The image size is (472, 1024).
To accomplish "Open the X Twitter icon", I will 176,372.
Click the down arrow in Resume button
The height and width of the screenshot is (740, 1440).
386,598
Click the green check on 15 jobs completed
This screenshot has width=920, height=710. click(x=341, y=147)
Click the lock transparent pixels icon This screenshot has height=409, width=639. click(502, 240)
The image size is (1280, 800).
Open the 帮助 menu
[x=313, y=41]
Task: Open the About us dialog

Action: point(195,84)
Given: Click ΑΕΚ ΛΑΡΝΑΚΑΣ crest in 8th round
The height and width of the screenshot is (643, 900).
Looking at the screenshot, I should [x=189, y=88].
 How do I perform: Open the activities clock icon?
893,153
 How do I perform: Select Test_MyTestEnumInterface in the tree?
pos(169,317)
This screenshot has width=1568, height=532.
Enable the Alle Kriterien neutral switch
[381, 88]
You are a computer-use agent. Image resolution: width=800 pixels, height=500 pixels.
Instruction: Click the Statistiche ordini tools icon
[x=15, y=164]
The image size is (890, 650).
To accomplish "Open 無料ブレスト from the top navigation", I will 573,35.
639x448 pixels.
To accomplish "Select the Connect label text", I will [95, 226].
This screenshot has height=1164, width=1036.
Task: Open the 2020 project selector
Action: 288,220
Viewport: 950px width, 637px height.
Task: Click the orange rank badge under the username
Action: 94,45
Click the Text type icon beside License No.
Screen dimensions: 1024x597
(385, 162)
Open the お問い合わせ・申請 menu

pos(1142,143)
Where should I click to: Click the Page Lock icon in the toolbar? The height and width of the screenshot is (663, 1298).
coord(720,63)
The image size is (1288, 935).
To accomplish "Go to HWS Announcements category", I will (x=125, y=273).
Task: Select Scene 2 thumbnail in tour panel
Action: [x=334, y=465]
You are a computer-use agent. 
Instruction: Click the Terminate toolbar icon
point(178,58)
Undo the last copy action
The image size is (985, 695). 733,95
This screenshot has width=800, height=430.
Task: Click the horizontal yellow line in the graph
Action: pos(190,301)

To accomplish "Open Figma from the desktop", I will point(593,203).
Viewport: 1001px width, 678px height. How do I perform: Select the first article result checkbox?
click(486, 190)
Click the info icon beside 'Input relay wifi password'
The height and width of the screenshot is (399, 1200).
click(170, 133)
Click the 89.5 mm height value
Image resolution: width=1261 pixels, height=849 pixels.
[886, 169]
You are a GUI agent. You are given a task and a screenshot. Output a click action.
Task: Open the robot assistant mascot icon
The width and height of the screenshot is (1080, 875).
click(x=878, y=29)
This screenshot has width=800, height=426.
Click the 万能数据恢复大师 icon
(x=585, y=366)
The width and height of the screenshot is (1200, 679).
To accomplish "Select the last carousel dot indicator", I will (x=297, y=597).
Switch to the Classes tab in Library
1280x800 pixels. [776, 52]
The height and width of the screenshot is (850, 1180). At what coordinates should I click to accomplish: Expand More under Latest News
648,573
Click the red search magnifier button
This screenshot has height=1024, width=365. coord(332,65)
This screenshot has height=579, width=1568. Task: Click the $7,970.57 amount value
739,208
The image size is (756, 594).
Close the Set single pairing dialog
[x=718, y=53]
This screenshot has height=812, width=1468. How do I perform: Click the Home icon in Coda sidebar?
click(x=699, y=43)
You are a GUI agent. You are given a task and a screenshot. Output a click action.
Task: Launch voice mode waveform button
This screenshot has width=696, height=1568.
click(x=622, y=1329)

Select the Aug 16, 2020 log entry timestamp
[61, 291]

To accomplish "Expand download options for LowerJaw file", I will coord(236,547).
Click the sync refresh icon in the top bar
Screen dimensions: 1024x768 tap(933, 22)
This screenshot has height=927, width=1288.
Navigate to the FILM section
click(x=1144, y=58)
——————————
What needs to be done: Starting at the first line, transcribe the material through to the last.

Problem solution:
The image size is (472, 1024).
To accomplish "Open the X Twitter icon", I will 176,372.
Click the down arrow in Resume button
The height and width of the screenshot is (740, 1440).
386,598
Click the green check on 15 jobs completed
This screenshot has width=920, height=710. click(x=341, y=147)
Click the lock transparent pixels icon This screenshot has height=409, width=639. click(502, 240)
The image size is (1280, 800).
Open the 帮助 menu
[x=313, y=41]
Task: Open the About us dialog

Action: point(195,84)
Given: Click ΑΕΚ ΛΑΡΝΑΚΑΣ crest in 8th round
The height and width of the screenshot is (643, 900).
Looking at the screenshot, I should [x=189, y=88].
 How do I perform: Open the activities clock icon?
893,153
 How do I perform: Select Test_MyTestEnumInterface in the tree?
pos(169,317)
This screenshot has width=1568, height=532.
Enable the Alle Kriterien neutral switch
[381, 88]
You are a computer-use agent. Image resolution: width=800 pixels, height=500 pixels.
Instruction: Click the Statistiche ordini tools icon
[x=15, y=164]
The image size is (890, 650).
To accomplish "Open 無料ブレスト from the top navigation", I will 573,35.
639x448 pixels.
To accomplish "Select the Connect label text", I will [95, 226].
This screenshot has height=1164, width=1036.
Task: Open the 2020 project selector
Action: 288,220
Viewport: 950px width, 637px height.
Task: Click the orange rank badge under the username
Action: 94,45
Click the Text type icon beside License No.
Screen dimensions: 1024x597
(385, 162)
Open the お問い合わせ・申請 menu

pos(1142,143)
Where should I click to: Click the Page Lock icon in the toolbar? The height and width of the screenshot is (663, 1298).
coord(720,63)
The image size is (1288, 935).
To accomplish "Go to HWS Announcements category", I will (x=125, y=273).
Task: Select Scene 2 thumbnail in tour panel
Action: [x=334, y=465]
You are a computer-use agent. 
Instruction: Click the Terminate toolbar icon
point(178,58)
Undo the last copy action
The image size is (985, 695). 733,95
This screenshot has width=800, height=430.
Task: Click the horizontal yellow line in the graph
Action: pos(190,301)

To accomplish "Open Figma from the desktop", I will point(593,203).
Viewport: 1001px width, 678px height. How do I perform: Select the first article result checkbox?
click(486, 190)
Click the info icon beside 'Input relay wifi password'
The height and width of the screenshot is (399, 1200).
click(170, 133)
Click the 89.5 mm height value
Image resolution: width=1261 pixels, height=849 pixels.
[886, 169]
You are a GUI agent. You are given a task and a screenshot. Output a click action.
Task: Open the robot assistant mascot icon
The width and height of the screenshot is (1080, 875).
click(x=878, y=29)
This screenshot has width=800, height=426.
Click the 万能数据恢复大师 icon
(x=585, y=366)
The width and height of the screenshot is (1200, 679).
To accomplish "Select the last carousel dot indicator", I will (x=297, y=597).
Switch to the Classes tab in Library
1280x800 pixels. [776, 52]
The height and width of the screenshot is (850, 1180). At what coordinates should I click to accomplish: Expand More under Latest News
648,573
Click the red search magnifier button
This screenshot has height=1024, width=365. coord(332,65)
This screenshot has height=579, width=1568. Task: Click the $7,970.57 amount value
739,208
The image size is (756, 594).
Close the Set single pairing dialog
[x=718, y=53]
This screenshot has height=812, width=1468. How do I perform: Click the Home icon in Coda sidebar?
click(x=699, y=43)
You are a GUI agent. You are given a task and a screenshot. Output a click action.
Task: Launch voice mode waveform button
This screenshot has width=696, height=1568.
click(x=622, y=1329)

Select the Aug 16, 2020 log entry timestamp
[61, 291]

To accomplish "Expand download options for LowerJaw file", I will coord(236,547).
Click the sync refresh icon in the top bar
Screen dimensions: 1024x768 tap(933, 22)
This screenshot has height=927, width=1288.
Navigate to the FILM section
click(x=1144, y=58)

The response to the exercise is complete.